The earliest visible lesion in the development of atherosclerosis is the fatty streak. This comprises an area of intimal thickening composed of macrophages distended by lipid droplets (known as foam cells), lymphocytes, and smooth muscle cells. Plaques develop as a result of the accumulation of oxidised low-density lipoproteins (oxLDL) in the subendothelial space, followed by the diapedesis of leukocytes and formation of foam cells, proliferation of smooth muscle cells, and production of connective tissue. The landmark work of Seymour Glagov showed that the arterial wall can remodel itself in response to plaque growth by increasing its external diameter to accommodate the plaque without narrowing of the lumen. Thrombosis is the ultimate stage in the disease process that is responsible for clinically observable adverse events implicating coronary, cerebrovascular, and peripheral vascular beds. Studies indicate that in patients with atherothrombotic disease plaque formation is likely to be widespread throughout the vasculature, often affecting more than one vascular bed (systemic inflammatory disease).

More than 200 year historical perspective:

Even though atherosclerosis is reaching epidemic proportions nowadays, it is not in any way a disease specific to the modern times; it was already present in antiquity. Sir Marc Ruffer was able to identify in 1911 degenerative arterial changes suggestive of atherosclerosis in the left subclavian artery from an Egyptian mummy.

According to the historian J. O. Leibowitz, the Italian surgeon and anatomist Antonio Scarpa (1752-1832) was the first to present a pathological description of arterial wall degeneration in full detail. In his 1804 monograph on aneurysms, Scarpa opposed the view that a dilatation of the aorta was the intrinsic cause of an aneurysm leading to rupture. He emphasizes that “… especially the internal coat is subject, from slow internal cause, to an ulcerated and steatomatous (fatty) disorganization, as well as to a squamous and earthy rigidity and brittleness,” introducing the concept of an underlying metabolic disorder in the process of atherosclerosis, rather than the theory of inflammation that already prevailed at that time, the expression “heart abscess” being frequently used to describe heart pathology.
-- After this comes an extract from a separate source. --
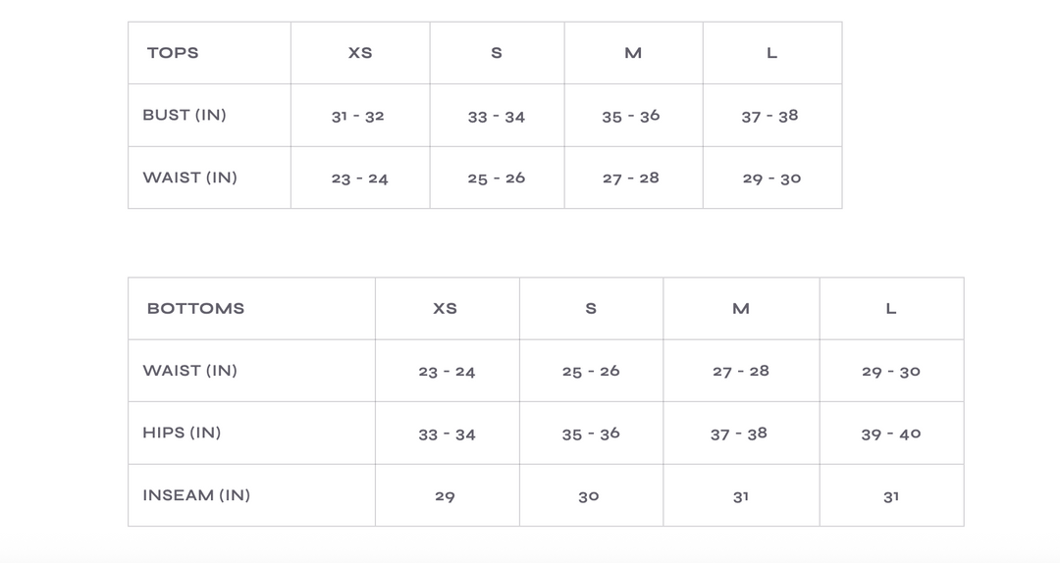The width and height of the screenshot is (1060, 563).
Task: Select the L column header in Tops table
Action: coord(771,53)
The term atheroma, derived from Greek and meaning “porridge,” was first proposed by Albrecht von Haller in 1755 to designate the degenerative process observed in the intima of arteries. London surgeon Joseph Hodgson (1788-1869) published in 1815 his Treatise on the Diseases of Arteries and Veins in which he claimed that inflammation was the underlying cause of atheromatous arteries. But thereafter, most of pathologists of the 19th century following Carl Rokitanski (1804-1878) abandoned the view that inflammation was an etiological factor and considered that atherosclerosis was a degenerative process, with intimal proliferation of connective tissue and calcification, best described by the term arteriosclerosis proposed in 1833 by French pathologist Jean Lobstein (1777-1835).
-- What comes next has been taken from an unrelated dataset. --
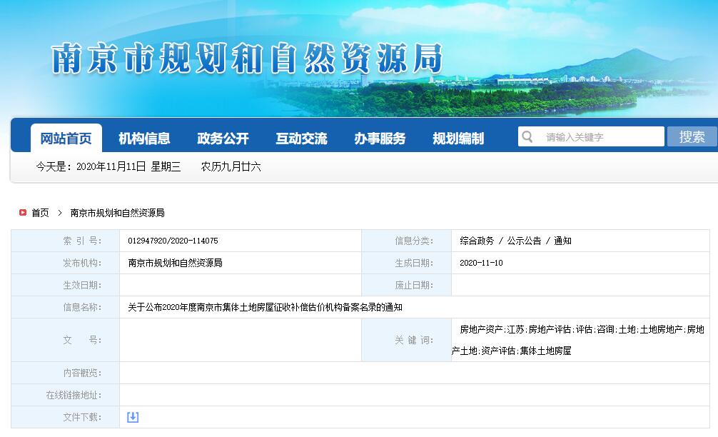Image resolution: width=718 pixels, height=437 pixels.
Task: Click the magnifier icon in search box
Action: point(527,137)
However, German pathologist Rudolf Virchow (1821-1902), a leading authority of his day in pathology and the greatest contributor to the notion of thrombosis, considered atheroma as a chronic inflammatory disease of the intima, that he called “chronic endarteritis deformans”. In his opinion, the accumulation of lipids was a late manifestation of atheroma. Finally, the Leipzig pathologist Marchand in 1904 first used the term atherosclerosis, which since has been widely adopted, instead of arteriosclerosis, to designate the degenerative process of the intimal layer of the arteries.
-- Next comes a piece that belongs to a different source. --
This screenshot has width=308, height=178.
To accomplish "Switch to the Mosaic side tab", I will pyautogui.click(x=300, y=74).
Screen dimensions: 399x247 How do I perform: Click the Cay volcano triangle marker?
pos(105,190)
Until the beginning of the 20th century, the theories put forward to explain the pathogenesis of atherosclerosis remained purely descriptive and were based on the anatomical observation of human atherosclerotic vessels. A first revolution in the mechanistic assessment of atherosclerosis was initiated in 1908 when the Russian scientist Alexander Ignatowski showed that experimental atherosclerosis could be induced in rabbits by feeding them a diet of milk and egg yolk.

Nikolai N. Anichkov (1885-1964) demonstrated the role of cholesterol in the development of atherosclerosis. His classic experiments in 1913 paved the way to our current understanding of the role of cholesterol in cardiovascular disease. Anichkov’s research is often cited among the greatest discoveries of the 20th century.

Recognition of Anichkov’s Theory of Atherosclerosis:

Apparently, the only reference to Anichkov’s theory of atherosclerosis in the English-language medical literature before 1950 was a chapter written by Anichkov for the 1st edition of Cowdry’s Arteriosclerosis (1933).  A similar chapter appeared in the 2nd edition of the book, published in 1967. Anichov’s work on coronary atherosclerosis was published in Circulation in 1964. However, worldwide recognition of Anichkov’s early experiments probably came in 1950 after publication of a paper by Dr. John Gofman and his associates in Science. Gofman began by emphasizing that it was Anichkov who first discovered that feeding cholesterol to rabbits promptly led to atherosclerosis. Using Anichkov’s technique, Gofman’s group had confirmed that Anichkov was correct. Then they did something that Anichkov could not have done in 1912-they developed and used a ultracentrifuge capable of rotating its tubes 40,000 times per minute. The hypercholesteremic serum samples of their cholesterol-fed rabbits were centrifuged and then sequestered into 2 distinct compartments. The 1st fraction was designated low-density lipoprotein (LDL) cholesterol, because it floated toward the surface of the serum sample. The 2nd fraction was deposited at the bottom and was designated high-density lipoprotein (HDL)cholesterol. Gofman’s group showed further that low-density lipoprotein cholesterol is responsible for the rapid progression of atherosclerosis in animals.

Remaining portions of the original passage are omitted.